There is a series of canals around the Phoenix area, and these canals are bordered by hundreds of miles of multi-use trails. Valley residents can access this network of trails that pave the way for fun and recreation, and the company wanted an interactive map to allow users to figure out the distances between points on the trails.


The previous system was somewhat limited, and the interface was driven by a series of drop downs. Users would begin by choosing the canal trail they were interested in exploring, then choose a starting point, then ending point along the trail. Clicking “calculate distance” would then display the mileage between the two points.

  • Was basically useless unless users know the name of the canal they were interested in
  • The distance was an approximation
  • Points on the drop downs were really limited to main cross streets
  • There was no indication of whether or not there was parking at these access points, and that’s not even something we could control
  • Updating the map was arduous - adding a new canal trail required physically plotting out all the potential access points on the trail, then using another tool, such as Google Maps – to determine the distances between the points and then put all those numbers into a spreadsheet.
  • The mobile version of the map - the one we thought users might actually use - was a challenge to use on mobile devices

Sketch testing

We started out with some rough sketches, and did some guerrilla surveys, both inside and outside the company. Since we knew the pain points of the earlier system, we started out with three variations: The first one, seen here, was a clickable/draggable map, with distance automatically displaying. There was no other input source.

sketched prototype 1

The second was an activity map. This was a new variation to see if users felt like being able to choose the trail based on what activity they were interested in.

sketched prototype 2

The third map was just an updated version of the original, redesigned to work better on mobile devices. We knew what it’s flaws were, but maybe with a new interface it might be okay.

sketched prototype 3


We got some really good feedback on these tests. Here are a few tester verbatim:

I like this, because I don’t have to know the name of the canal – but I know where it is. I like this, it feels like Google Street View – are there photos where I drop the pins?

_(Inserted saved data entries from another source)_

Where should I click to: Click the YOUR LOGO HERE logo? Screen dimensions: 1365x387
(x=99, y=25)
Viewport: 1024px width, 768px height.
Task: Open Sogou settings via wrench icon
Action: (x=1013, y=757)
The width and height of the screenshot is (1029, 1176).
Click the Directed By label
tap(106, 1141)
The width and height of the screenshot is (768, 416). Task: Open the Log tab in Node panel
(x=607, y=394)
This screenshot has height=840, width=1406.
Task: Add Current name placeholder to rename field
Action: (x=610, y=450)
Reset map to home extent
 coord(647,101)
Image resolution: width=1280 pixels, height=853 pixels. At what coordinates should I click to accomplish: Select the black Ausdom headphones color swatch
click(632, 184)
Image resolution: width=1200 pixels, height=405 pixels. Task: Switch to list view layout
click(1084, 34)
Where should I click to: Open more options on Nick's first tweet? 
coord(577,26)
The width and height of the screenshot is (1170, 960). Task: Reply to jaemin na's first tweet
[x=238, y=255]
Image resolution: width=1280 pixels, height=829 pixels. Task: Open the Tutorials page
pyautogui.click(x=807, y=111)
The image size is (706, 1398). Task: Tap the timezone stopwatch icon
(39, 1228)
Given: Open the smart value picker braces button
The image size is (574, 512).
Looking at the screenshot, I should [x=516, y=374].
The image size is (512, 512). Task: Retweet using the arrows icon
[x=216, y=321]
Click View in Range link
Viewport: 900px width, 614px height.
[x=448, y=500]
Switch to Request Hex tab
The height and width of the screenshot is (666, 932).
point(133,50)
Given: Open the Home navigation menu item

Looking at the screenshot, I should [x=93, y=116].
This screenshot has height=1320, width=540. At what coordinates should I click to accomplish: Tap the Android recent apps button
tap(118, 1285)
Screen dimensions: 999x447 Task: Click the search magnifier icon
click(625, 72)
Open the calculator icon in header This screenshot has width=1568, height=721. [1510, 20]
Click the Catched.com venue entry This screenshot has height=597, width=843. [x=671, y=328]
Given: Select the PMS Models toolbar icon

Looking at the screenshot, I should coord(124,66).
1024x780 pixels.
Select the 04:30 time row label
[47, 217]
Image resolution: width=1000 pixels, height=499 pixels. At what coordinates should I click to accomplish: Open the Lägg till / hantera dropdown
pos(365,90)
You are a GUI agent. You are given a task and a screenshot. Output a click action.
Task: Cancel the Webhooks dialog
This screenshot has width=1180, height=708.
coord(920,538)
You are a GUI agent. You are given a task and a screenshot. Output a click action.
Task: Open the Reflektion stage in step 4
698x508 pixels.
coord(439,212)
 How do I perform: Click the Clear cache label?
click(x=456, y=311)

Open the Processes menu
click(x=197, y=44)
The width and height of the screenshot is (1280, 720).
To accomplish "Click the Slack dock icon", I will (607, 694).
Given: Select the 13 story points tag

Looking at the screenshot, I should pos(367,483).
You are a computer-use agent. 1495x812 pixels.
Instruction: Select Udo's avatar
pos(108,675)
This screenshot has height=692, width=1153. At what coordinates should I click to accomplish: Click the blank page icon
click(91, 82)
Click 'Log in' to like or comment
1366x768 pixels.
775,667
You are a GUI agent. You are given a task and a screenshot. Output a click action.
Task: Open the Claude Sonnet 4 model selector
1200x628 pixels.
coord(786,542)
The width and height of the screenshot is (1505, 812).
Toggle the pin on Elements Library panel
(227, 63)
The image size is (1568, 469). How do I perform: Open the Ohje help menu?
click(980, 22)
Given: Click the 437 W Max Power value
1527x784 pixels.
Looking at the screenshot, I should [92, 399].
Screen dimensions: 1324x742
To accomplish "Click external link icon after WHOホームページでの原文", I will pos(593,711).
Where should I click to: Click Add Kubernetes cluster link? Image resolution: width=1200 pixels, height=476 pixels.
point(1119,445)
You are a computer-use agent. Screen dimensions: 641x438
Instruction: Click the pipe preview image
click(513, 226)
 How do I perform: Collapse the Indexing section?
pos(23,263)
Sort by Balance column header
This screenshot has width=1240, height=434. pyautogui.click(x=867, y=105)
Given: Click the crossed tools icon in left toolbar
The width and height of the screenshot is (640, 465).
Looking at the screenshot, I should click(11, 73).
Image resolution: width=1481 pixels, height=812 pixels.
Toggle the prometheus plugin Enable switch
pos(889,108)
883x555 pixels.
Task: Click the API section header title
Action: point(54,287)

Map two had some positives, but was a mixed bag,

What if I don't know the name of the canal or trail? Can I check the boxes in the map? (Referring to the legend) This is fun. It feels like my exercise app.

The refresh of the original version, Map 3, was not received well:

What if I don’t know the name of the canal? Why isn't the map clickable?

Every one of the respondents, regardless of which prototype they were looking at, said something like this statement:
“I would use Google maps and set it to walking for this”
“I would use my Strava app so it would do the mileage and save it to my app”
“Why would I use this website instead of my phone?”

I would just use my hiking app for this

Hi-fidelity wireframes


Using the data from the user interviews, we thought it might be an interesting idea to try to inject a little personality into the map, as well as align it better to other maps people are familiar with. We set about to combine the drag and droppable functionality of Google maps, with an activity feature, since those are the two pieces of the interface that seemed to resonate most with our testers.

  • High-fidelity static wireframes
  • Confirmed thoughts about where users want to click/tap
  • The title of “Ground View” was confusing

What we discovered:

Since the rest of the site already exists, and we’re creating a new element inside it, the wire framing exercise went really quickly. We were really trying to target users in the existing site flow. When interacting with the wireframes, about half the testers clicked on the names of the trails below, half on the map itself. The label of “Ground View” for the street view feature was confusing to users

Our marching orders

We started out with a clickable map, paired with a list view, so give users two ways to interact with the map. From there, the map is the interface. Canal trails are clickable, endpoints can be dragged along the trail and the distance between them updates automatically, and at the bottom, we added a “things to do” section, highlighting some of the amenities to be found along the trail.

Hi-fidelity wireframes Hi-fidelity wireframes
things to do icons

Then we went back to our users.

While the map and new interactivity was very well received, the activity icons and draggable points on the map were the favorite updates in this round. We learned there was a need for a little bit more onboarding for the users for the first time they saw the map.

Now that I see it, I get it, but I wasn’t sure where to start Can I see if there are restaurants/coffee places near the trail? Ooh, I love the little pictures showing what you can do on the trail!
large canal map

Feeling like we had a good base for what users would use, I built out a functioning prototype, which we built and tested with real users.